Le glyphosate et son métabolite AMPA, polluants des villes, polluants des champs ?

En marge d’un travail sur les apports en pesticides par les STEP de 3 villes/agglomérations tout au long du Doubs entre sa source et l’aval de Besançon, plusieurs problématiques ont surgi concernant le glyphosate, le pesticide le plus utilisé en Franche-Comté comme au monde, et l’un de ses principaux métabolites, l’AMPA ; de fait, l’AMPA est quasiment toujours présent dans les eaux sauvages de Franche-Comté, en concentrations détectées et même quantifiées et le glyphosate souvent présent :

  • les sources possibles de l’AMPA, glyphosate ou lessives, sachant que l’AMPA est une des molécules les plus présentes, détectée ou quantifiée, dans les eaux des cours d’eau, en Franche-Comté comme ailleurs. L’AMPA est l’Acide Amino Méthyl Phosphonique (ordre en anglais), l’un des principaux produits de dégradation du glyphosate, que l’on retrouve produit assez rapidement dans les sols (quelques jours ou semaines, eaux superficielles et souterraines.
  • les origines directes du glyphosate et l’AMPA, Station d’EPuration des Eaux usées au sens large d’origines urbaines ou traitements agricoles ou autres.
  • enfin, les modes de circulations entre le lieu de rejet ou d’épandage et la rivière de ces deux molécules.

1 – Objectifs, méthodes

Dans le précédent article, nous avions comparé l’amont et l’aval des trois villes/agglomérations (Pontarlier, Montbéliard et Besançon) quant aux présences et concentrations de glyphosate/AMPA ainsi que celles concernant le cortège des autres pesticides. Dans le présent article, nous nous sommes focalisés sur les origines du glyphosate, mais surtout sur celles de l’AMPA que l’on retrouve dans les cours d’eau, avec deux grandes voies possibles :

  •  origines agricoles : avec lessivages et ruissellements après épandages agricoles (ou autres) de glyphosate sur les cultures et, pour l’AMPA, après transformations au sein des êtres vivants ou sols
  • origines urbaines : par apports directs avec les effluents humains après leur transit par les STEP.

L’Agence de l’eau Rhône-Méditerranée et Corse nous permet de disposer d’analyses (données publiques Naïades) en micropolluants et pesticides exploitables, même si ce sont des données ponctuelles (en lieu et date).
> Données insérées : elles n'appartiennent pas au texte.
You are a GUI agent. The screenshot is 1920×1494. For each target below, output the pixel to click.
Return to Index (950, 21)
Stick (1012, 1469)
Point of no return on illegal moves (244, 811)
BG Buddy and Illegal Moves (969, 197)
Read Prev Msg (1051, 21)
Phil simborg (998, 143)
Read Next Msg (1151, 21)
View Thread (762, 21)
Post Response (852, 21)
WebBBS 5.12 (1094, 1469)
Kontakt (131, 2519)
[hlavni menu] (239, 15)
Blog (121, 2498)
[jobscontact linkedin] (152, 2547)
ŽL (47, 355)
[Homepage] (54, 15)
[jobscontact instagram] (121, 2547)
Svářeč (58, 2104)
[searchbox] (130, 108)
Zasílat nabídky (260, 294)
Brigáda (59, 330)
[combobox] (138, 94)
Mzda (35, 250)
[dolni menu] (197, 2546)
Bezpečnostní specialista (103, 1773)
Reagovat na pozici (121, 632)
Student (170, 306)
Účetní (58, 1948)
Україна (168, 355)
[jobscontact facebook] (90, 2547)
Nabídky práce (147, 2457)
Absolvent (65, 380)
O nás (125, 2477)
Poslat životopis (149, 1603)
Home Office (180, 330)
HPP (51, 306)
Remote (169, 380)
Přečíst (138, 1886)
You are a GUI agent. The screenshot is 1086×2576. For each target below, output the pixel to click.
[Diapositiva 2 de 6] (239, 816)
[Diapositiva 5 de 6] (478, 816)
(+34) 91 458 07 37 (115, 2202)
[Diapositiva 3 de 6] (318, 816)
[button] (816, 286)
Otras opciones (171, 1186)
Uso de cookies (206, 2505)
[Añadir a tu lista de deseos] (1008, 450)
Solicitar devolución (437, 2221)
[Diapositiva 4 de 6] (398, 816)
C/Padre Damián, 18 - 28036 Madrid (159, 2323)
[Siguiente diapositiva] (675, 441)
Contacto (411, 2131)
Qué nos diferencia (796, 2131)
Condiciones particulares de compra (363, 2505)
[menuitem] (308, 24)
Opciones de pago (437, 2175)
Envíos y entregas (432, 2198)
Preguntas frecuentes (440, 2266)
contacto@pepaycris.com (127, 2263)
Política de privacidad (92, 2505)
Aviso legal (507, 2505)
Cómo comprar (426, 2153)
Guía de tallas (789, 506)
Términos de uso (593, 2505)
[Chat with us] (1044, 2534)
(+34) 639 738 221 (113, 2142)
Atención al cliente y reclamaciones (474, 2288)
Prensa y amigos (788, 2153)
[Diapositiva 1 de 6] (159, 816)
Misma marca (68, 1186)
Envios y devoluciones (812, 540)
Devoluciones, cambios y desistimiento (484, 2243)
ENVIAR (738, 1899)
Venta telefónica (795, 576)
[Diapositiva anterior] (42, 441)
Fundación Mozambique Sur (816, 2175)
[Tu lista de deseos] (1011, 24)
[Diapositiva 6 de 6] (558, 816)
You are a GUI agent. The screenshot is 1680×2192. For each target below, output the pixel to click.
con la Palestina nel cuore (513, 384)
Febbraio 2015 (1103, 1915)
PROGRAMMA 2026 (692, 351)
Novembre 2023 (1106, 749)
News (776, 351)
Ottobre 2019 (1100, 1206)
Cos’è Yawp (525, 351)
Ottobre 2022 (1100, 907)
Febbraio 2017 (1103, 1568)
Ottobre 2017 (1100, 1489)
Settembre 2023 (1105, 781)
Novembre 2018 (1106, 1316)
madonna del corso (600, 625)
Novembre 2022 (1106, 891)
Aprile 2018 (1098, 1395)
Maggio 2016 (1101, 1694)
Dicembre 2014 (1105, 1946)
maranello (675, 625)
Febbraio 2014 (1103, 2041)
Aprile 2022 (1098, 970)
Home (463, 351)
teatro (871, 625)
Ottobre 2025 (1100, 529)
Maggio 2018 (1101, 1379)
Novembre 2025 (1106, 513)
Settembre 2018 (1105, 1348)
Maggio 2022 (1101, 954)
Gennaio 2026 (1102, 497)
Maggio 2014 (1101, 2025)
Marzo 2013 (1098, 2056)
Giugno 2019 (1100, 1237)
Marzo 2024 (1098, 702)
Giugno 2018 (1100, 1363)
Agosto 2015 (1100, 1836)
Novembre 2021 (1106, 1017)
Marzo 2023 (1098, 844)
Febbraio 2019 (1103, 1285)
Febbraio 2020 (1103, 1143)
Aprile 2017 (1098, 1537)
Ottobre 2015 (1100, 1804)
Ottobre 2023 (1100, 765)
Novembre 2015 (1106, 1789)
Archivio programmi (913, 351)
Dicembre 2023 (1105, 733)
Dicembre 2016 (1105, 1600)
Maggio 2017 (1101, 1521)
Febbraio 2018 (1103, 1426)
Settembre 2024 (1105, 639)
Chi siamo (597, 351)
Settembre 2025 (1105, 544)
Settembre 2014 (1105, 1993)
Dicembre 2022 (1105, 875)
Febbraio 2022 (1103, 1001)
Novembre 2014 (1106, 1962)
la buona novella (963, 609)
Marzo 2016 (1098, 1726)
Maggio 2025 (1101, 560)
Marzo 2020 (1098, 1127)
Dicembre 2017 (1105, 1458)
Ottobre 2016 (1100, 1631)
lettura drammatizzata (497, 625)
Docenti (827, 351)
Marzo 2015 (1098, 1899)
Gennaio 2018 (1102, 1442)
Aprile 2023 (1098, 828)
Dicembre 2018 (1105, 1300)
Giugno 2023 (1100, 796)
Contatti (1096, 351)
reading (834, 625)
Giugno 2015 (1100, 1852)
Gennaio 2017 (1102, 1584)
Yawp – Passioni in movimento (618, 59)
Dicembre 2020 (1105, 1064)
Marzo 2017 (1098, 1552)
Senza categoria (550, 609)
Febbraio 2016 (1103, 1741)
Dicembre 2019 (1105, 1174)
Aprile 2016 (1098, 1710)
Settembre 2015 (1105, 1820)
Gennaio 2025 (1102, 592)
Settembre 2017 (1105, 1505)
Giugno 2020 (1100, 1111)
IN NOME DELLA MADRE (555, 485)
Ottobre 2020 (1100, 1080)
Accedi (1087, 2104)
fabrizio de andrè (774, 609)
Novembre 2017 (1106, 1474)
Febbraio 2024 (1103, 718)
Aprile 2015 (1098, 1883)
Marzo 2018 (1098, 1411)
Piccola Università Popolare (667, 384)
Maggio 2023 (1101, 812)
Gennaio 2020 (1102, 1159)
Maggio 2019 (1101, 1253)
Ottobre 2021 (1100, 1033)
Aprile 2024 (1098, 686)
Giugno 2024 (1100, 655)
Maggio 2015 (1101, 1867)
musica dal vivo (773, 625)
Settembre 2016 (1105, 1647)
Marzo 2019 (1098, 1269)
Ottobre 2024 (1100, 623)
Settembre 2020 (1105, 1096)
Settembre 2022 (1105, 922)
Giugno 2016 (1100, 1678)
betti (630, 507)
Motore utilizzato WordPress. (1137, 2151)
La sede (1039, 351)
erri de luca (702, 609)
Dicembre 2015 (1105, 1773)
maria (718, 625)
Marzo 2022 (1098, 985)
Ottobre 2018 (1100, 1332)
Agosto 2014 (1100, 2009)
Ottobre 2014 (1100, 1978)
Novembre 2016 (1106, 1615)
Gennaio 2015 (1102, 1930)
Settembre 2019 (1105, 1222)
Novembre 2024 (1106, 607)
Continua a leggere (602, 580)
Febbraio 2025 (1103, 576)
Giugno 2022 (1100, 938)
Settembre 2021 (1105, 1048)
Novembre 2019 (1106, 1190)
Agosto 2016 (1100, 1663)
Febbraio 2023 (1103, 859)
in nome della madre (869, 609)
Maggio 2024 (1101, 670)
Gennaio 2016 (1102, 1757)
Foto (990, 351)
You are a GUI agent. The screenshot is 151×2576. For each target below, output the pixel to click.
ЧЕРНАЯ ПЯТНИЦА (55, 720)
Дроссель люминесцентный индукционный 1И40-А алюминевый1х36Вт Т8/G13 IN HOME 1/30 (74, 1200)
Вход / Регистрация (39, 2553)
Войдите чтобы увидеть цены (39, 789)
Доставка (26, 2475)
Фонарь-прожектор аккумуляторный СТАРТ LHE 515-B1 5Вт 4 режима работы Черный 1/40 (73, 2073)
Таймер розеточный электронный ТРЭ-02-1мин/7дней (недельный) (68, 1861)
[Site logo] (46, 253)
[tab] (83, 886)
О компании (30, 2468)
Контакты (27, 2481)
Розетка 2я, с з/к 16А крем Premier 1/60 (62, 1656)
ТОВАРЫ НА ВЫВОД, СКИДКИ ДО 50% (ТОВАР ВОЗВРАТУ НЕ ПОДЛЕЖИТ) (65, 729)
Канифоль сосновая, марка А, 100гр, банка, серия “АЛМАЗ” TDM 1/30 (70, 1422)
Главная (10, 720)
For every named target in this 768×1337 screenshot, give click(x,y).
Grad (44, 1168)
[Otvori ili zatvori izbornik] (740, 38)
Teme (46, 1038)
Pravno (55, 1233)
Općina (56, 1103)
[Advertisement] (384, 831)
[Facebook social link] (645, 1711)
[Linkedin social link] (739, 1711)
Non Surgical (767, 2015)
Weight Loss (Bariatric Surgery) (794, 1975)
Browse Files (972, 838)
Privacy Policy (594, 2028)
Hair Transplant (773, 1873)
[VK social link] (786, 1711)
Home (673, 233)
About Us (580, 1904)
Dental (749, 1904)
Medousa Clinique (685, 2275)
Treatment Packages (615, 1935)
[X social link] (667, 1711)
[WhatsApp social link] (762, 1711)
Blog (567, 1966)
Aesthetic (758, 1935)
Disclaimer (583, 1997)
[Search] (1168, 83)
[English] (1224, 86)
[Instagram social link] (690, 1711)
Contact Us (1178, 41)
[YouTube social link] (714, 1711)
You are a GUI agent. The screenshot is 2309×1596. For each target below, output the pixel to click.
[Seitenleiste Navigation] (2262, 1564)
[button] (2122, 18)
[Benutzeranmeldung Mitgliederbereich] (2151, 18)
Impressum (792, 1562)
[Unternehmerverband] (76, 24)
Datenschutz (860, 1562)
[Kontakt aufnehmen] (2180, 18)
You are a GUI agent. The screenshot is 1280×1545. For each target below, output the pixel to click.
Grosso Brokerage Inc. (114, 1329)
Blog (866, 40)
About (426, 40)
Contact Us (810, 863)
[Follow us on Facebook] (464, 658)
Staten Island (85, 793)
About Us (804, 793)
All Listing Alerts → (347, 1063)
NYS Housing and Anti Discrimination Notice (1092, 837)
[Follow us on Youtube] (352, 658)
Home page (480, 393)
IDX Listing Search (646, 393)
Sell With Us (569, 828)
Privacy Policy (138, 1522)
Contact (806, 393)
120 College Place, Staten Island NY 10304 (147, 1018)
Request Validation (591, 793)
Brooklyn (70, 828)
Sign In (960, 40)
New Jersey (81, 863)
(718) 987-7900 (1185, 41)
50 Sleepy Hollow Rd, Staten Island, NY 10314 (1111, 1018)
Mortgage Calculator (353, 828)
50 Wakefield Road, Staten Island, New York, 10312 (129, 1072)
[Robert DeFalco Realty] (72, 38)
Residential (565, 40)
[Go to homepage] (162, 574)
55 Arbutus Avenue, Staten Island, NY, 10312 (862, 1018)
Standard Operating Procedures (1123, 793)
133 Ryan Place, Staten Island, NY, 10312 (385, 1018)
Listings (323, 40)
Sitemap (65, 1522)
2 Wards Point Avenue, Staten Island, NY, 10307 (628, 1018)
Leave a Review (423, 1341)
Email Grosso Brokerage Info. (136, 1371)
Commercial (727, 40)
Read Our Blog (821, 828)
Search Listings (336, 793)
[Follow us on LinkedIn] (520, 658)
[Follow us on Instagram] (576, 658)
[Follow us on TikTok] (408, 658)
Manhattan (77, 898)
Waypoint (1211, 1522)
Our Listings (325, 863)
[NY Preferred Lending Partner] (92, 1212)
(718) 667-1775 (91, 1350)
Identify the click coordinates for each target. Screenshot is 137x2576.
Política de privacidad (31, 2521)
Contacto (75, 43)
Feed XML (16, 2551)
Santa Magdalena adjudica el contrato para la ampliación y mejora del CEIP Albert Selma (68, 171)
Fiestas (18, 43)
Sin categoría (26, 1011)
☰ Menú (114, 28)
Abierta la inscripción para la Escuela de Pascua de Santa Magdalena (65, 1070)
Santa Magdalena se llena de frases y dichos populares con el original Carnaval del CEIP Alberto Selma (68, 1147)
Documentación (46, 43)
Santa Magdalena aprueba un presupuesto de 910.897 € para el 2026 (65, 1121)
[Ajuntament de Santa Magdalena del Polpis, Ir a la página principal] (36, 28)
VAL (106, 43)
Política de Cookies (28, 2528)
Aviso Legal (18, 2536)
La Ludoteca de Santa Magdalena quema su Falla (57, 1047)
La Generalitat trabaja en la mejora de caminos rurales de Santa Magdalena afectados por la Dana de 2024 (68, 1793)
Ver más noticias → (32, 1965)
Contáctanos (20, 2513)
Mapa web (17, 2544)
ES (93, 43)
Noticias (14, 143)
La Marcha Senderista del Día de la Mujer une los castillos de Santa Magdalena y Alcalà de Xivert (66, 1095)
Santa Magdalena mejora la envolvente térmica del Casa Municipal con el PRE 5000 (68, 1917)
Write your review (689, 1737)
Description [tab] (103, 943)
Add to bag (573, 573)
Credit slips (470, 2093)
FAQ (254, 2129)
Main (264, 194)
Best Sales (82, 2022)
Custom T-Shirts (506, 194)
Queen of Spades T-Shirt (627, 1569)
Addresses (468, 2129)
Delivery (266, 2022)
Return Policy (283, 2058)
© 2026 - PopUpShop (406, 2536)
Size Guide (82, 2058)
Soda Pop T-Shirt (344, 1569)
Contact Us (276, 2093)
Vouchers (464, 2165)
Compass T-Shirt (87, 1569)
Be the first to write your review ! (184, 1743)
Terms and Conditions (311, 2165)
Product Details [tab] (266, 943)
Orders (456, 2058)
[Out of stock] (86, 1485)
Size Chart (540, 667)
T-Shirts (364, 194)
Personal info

Au-delà de ces seules données Naïades liées aux 3 villes/agglomérations, nous avons utilisé des données de débits du Doubs à Chaillexon (25) et de précipitations à Besançon en relations avec les dates des analyses retenues.

Rappelons qu’une molécule pesticide ou autre, dans l’eau du Doubs, peut être, pour des concentrations croissantes :

  • recherchée sans être détectée : elle n’apparaît pas dans la liste des molécules de l’analyse,
  • recherchée et être détectée sans être quantifiée : elle apparaît dans la liste des molécules de l’analyse avec le code 10,
  • recherchée, être détectée et quantifiée : elle apparaît dans la liste des molécules de l’analyse avec sa concentration précisée et le code 1.

2 – Le métabolite AMPA et ses sources potentielles

La Station d'Epuration de Port Douvot (Besançon) (doc. Géoportail)

La Station d’Epuration de Port Douvot (Besançon) (doc. Géoportail)

On trouve dans la littérature que le glyphosate, comme les phosphonates, azurants des lessives, est potentiellement dégradés en AMPA.

Il est intéressant de savoir l’origine d’une telle molécule, sachant que le glyphosate a une existence limitée par sa dégradation, que celle-ci ait lieu dans les organismes vivants, les sols ou les cours d’eau, sans oublier les STations d’Épuration des eaux usées, rejetées par les particuliers.

Le glyphosate, qui est un phosphonate au sens de certaines de ses propriétés chimiques, est apporté par les urines et excréments humains aux STEP, lesquelles, par les activités microbiennes qu’elles mettent en œuvre doivent permettre sa dégradation en AMPA. De même, concernant les phosphonates azurants des lessives.

Dans un premier temps, nous avons mis en relation, pour des mêmes dates, la concentration en glyphosate et celle de AMPA, uniquement lorsque le glyphosate était présent et quantifié.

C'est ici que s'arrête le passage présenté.